--- Extracted records ---
·····

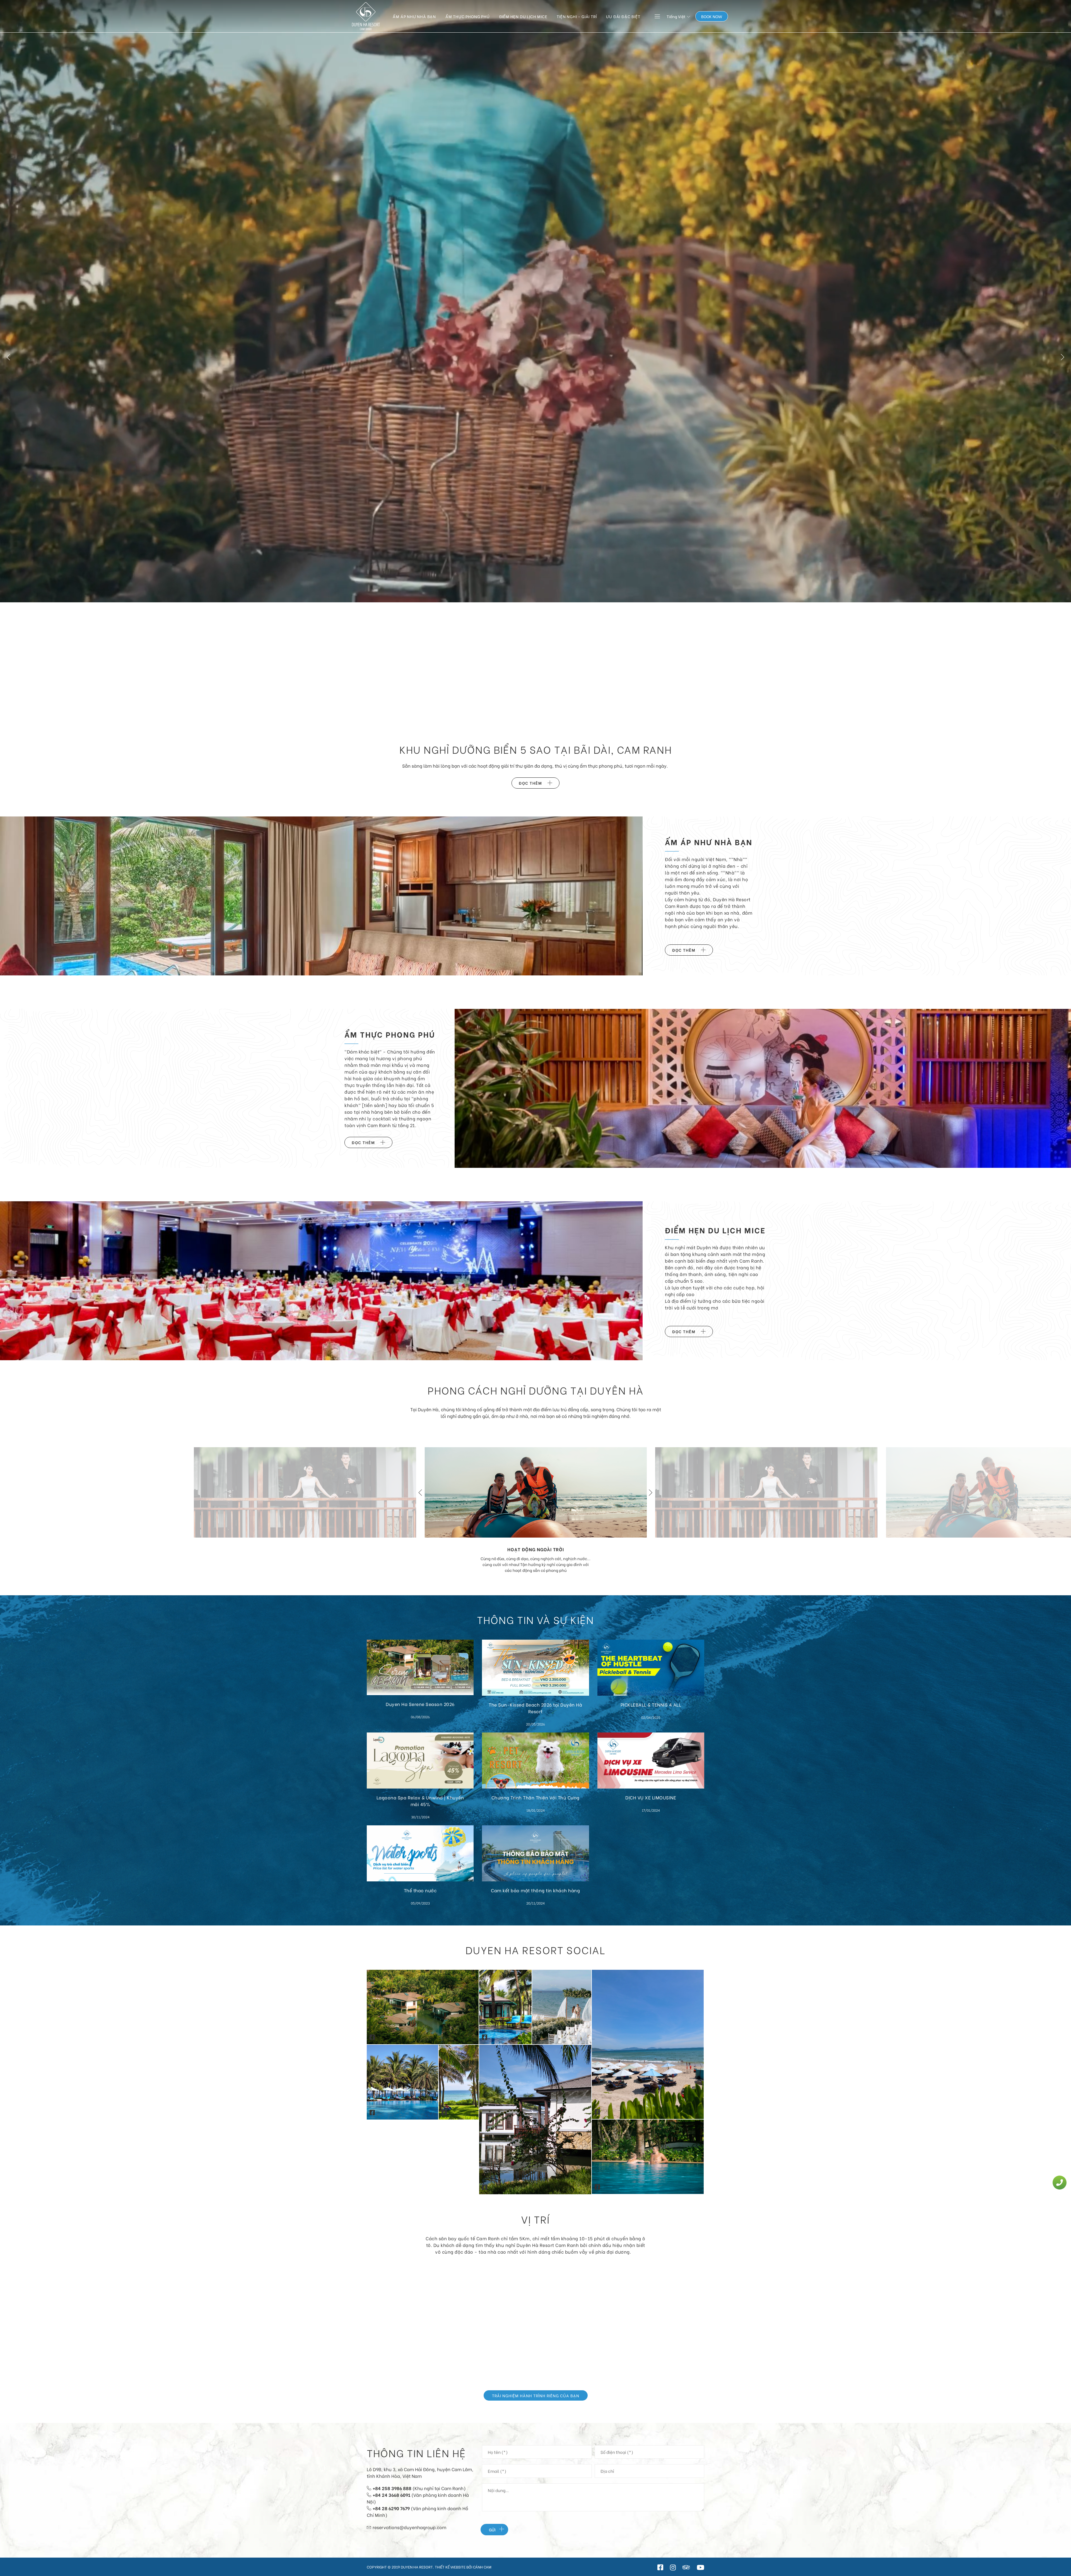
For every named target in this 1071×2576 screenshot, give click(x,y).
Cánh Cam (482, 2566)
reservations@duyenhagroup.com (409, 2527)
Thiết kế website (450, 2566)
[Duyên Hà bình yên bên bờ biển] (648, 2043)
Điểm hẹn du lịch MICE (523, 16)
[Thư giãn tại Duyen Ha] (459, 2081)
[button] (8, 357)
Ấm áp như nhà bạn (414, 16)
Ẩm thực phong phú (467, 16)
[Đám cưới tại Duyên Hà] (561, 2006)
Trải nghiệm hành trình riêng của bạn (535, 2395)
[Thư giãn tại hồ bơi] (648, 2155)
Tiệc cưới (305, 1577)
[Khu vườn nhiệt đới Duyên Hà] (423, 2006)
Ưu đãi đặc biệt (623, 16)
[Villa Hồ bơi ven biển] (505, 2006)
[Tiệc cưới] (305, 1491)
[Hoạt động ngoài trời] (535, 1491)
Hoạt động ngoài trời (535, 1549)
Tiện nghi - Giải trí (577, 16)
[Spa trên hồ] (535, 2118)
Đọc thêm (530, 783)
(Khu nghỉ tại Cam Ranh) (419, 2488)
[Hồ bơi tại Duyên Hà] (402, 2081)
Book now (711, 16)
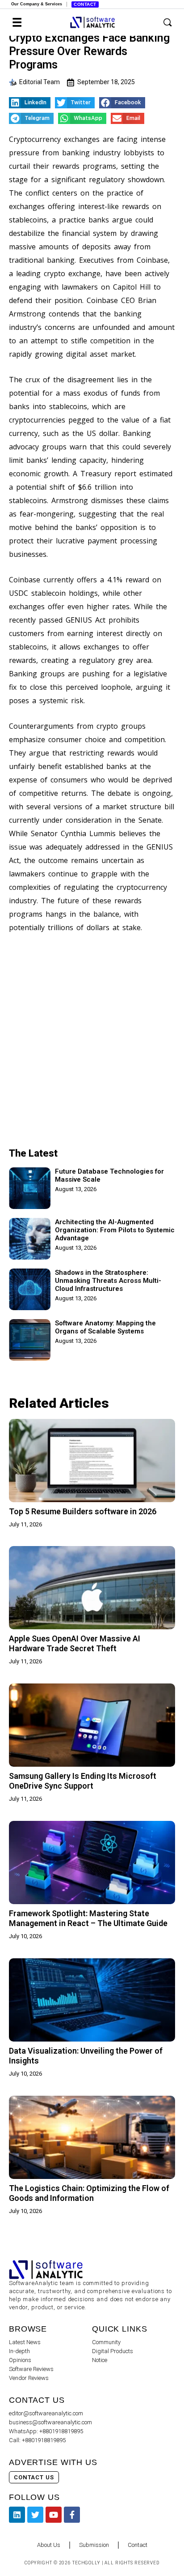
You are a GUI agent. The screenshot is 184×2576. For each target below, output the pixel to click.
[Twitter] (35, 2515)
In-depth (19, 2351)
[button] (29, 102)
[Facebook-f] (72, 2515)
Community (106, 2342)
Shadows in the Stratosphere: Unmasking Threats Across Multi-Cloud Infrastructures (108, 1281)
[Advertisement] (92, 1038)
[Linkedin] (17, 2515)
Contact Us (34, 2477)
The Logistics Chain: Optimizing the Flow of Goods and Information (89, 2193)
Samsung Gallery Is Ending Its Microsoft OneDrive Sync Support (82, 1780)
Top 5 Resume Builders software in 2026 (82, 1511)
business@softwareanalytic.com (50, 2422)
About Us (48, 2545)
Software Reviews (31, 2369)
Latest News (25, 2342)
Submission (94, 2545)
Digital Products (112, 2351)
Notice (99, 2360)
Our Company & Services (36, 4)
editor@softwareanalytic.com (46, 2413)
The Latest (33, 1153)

·····

--- Work instructions ---
Write out exactly the lines of the entries above that run from the line containing "Our Company & Services (36, 4)" through the last line, including both.

--- Your response ---
Our Company & Services (36, 4)
editor@softwareanalytic.com (46, 2413)
The Latest (33, 1153)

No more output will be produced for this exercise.